↓↓↓

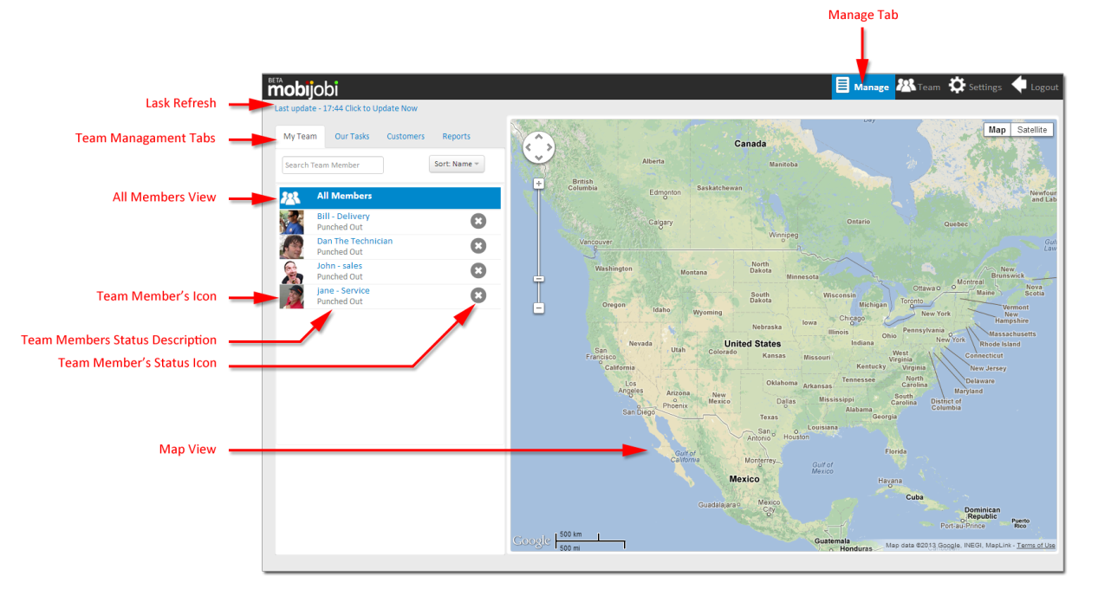The image size is (1098, 602).
Task: Zoom out on the map
Action: pyautogui.click(x=538, y=307)
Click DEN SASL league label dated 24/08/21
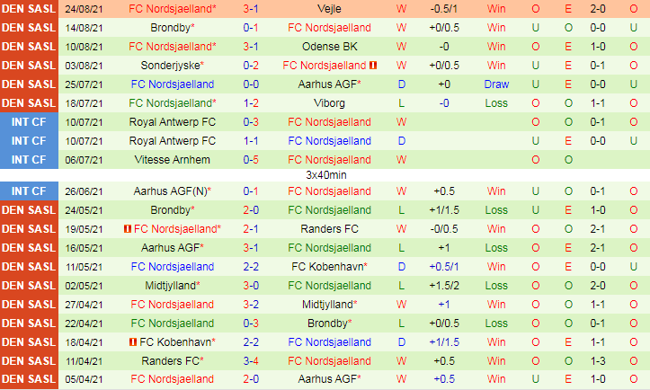 click(29, 8)
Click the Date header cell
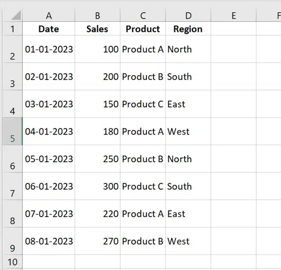The image size is (281, 270). [49, 28]
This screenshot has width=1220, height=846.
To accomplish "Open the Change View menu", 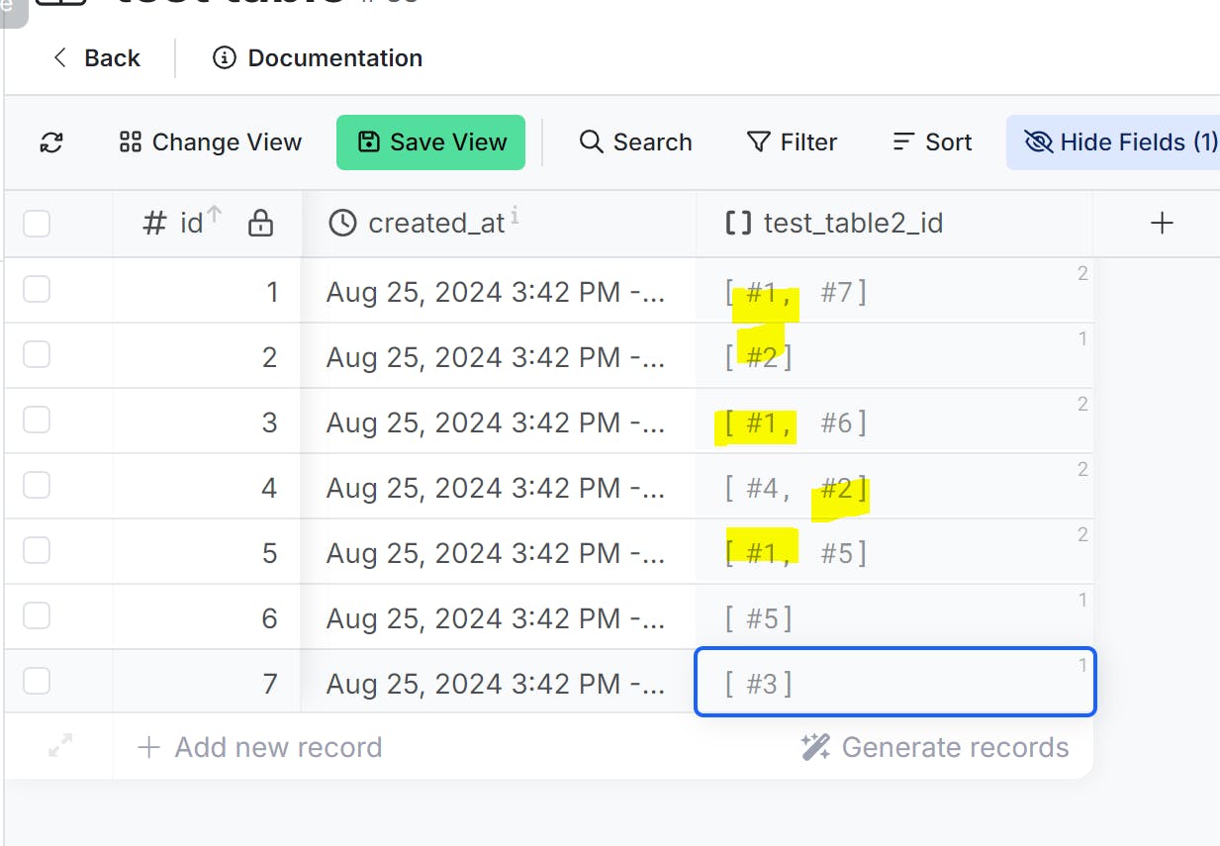I will point(210,142).
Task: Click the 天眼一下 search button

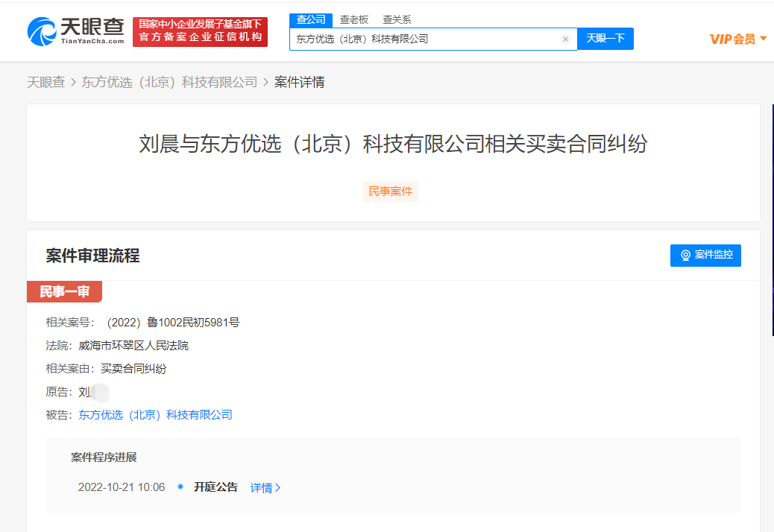Action: click(x=605, y=39)
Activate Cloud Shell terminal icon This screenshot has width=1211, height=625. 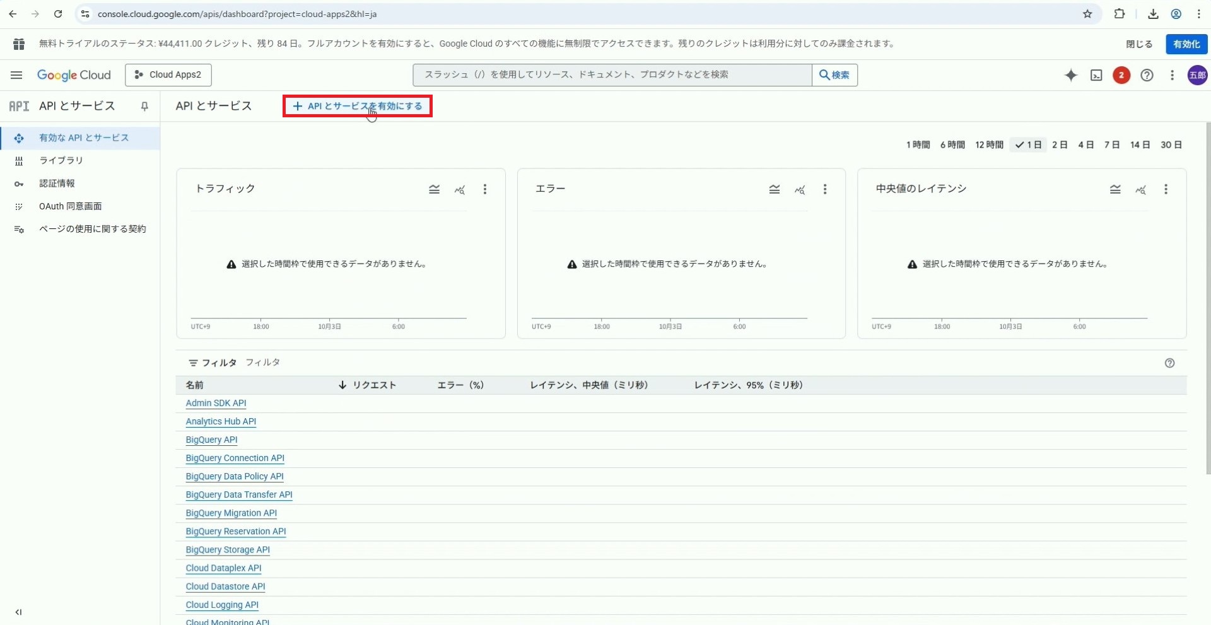[x=1096, y=75]
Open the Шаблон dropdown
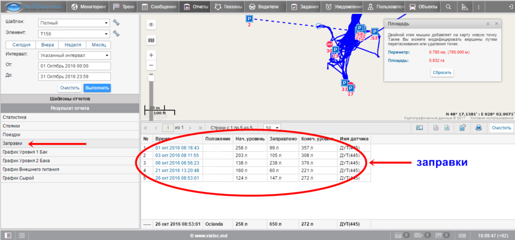Image resolution: width=515 pixels, height=240 pixels. (74, 23)
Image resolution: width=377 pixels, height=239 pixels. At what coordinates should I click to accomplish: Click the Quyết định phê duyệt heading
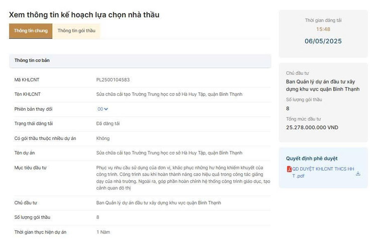pos(312,158)
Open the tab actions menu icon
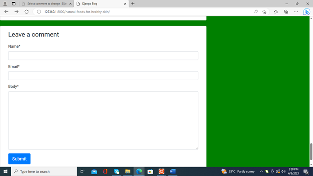 point(14,4)
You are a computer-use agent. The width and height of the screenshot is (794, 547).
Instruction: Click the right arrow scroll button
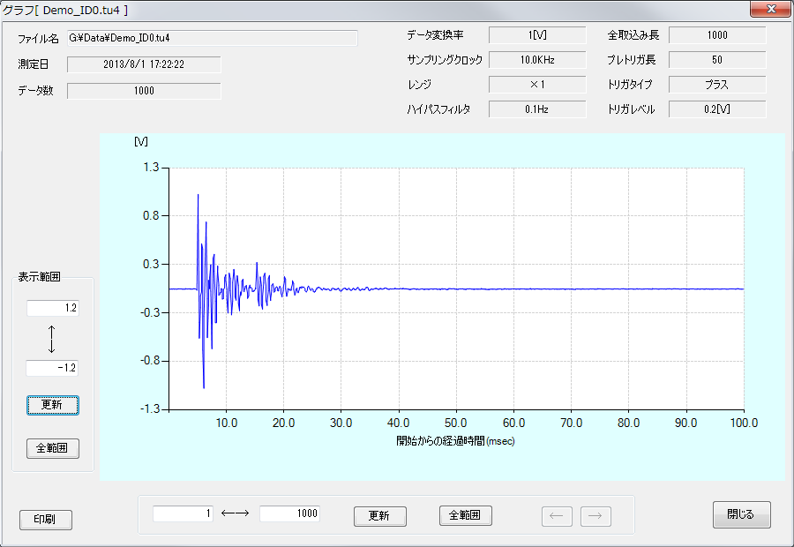(x=596, y=516)
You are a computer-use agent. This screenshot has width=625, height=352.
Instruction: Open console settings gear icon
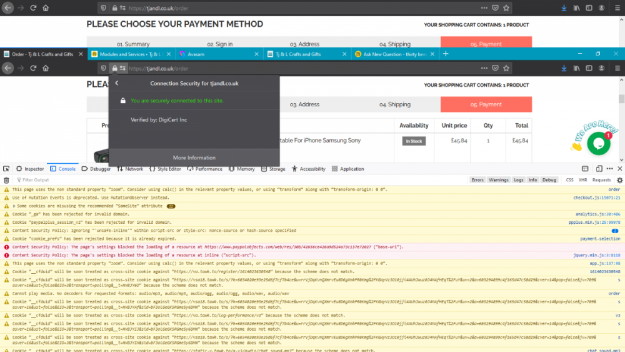pos(619,180)
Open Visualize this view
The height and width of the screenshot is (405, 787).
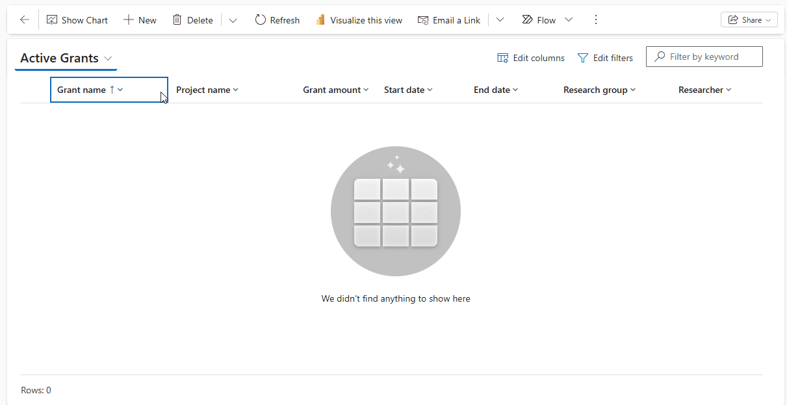[x=359, y=20]
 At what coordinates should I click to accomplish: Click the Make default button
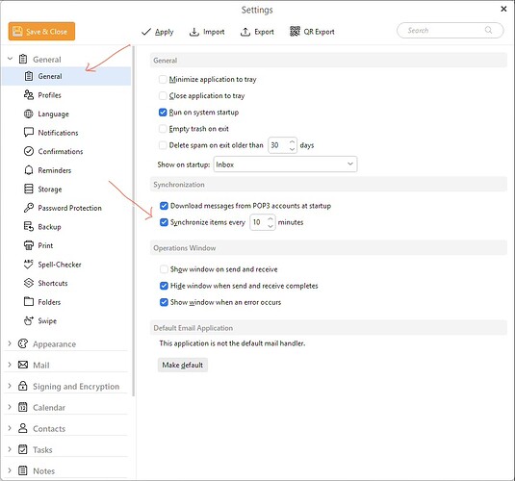tap(183, 366)
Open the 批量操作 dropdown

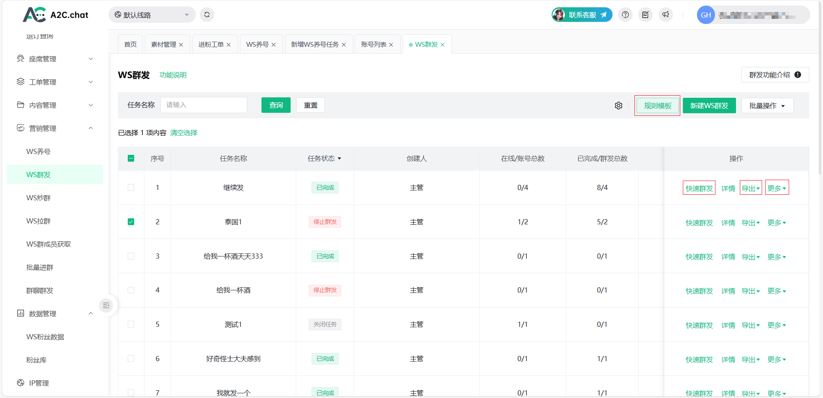point(767,106)
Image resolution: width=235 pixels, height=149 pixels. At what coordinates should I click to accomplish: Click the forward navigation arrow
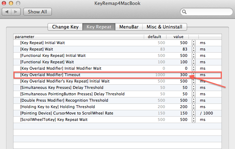pyautogui.click(x=16, y=12)
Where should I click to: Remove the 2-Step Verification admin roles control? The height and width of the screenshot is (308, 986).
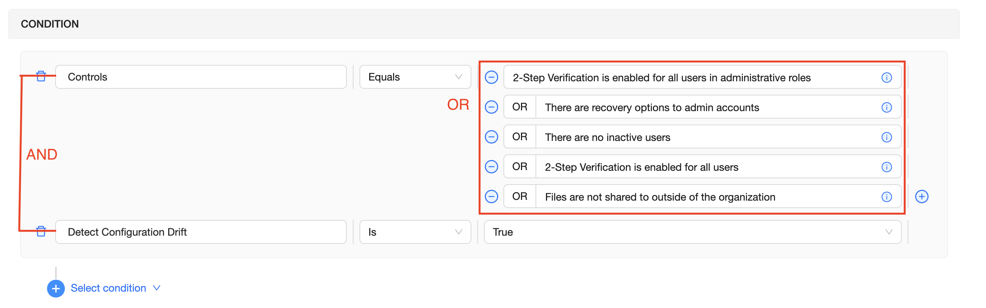491,77
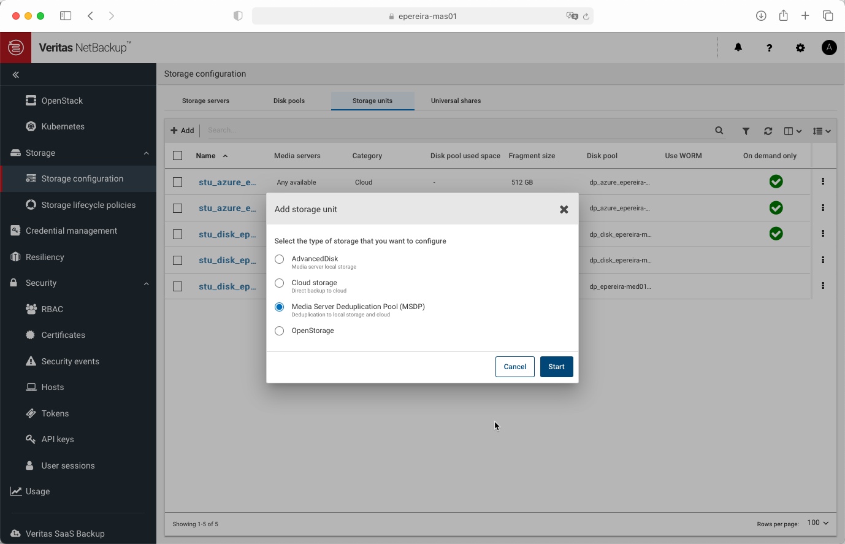Click the user account avatar icon
Screen dimensions: 845x544
coord(829,48)
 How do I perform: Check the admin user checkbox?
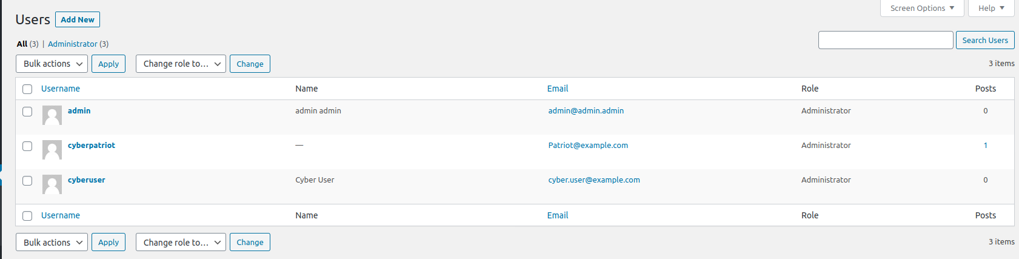point(27,112)
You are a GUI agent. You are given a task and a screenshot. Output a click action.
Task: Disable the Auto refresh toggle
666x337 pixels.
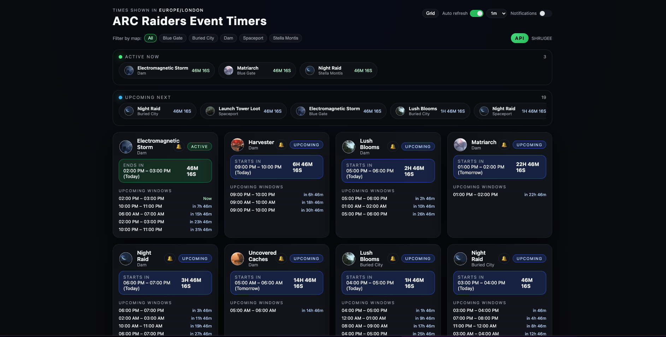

↑↑↑

Problem requirements: From the line containing "How do I perform: Check" down to the final line of the material above, reproduce each line exactly and include no images.

Exercise solution:
 How do I perform: Check the admin user checkbox?
point(27,112)
You are a GUI agent. You are given a task and a screenshot. Output a click action.
Task: Disable the Auto refresh toggle
666x337 pixels.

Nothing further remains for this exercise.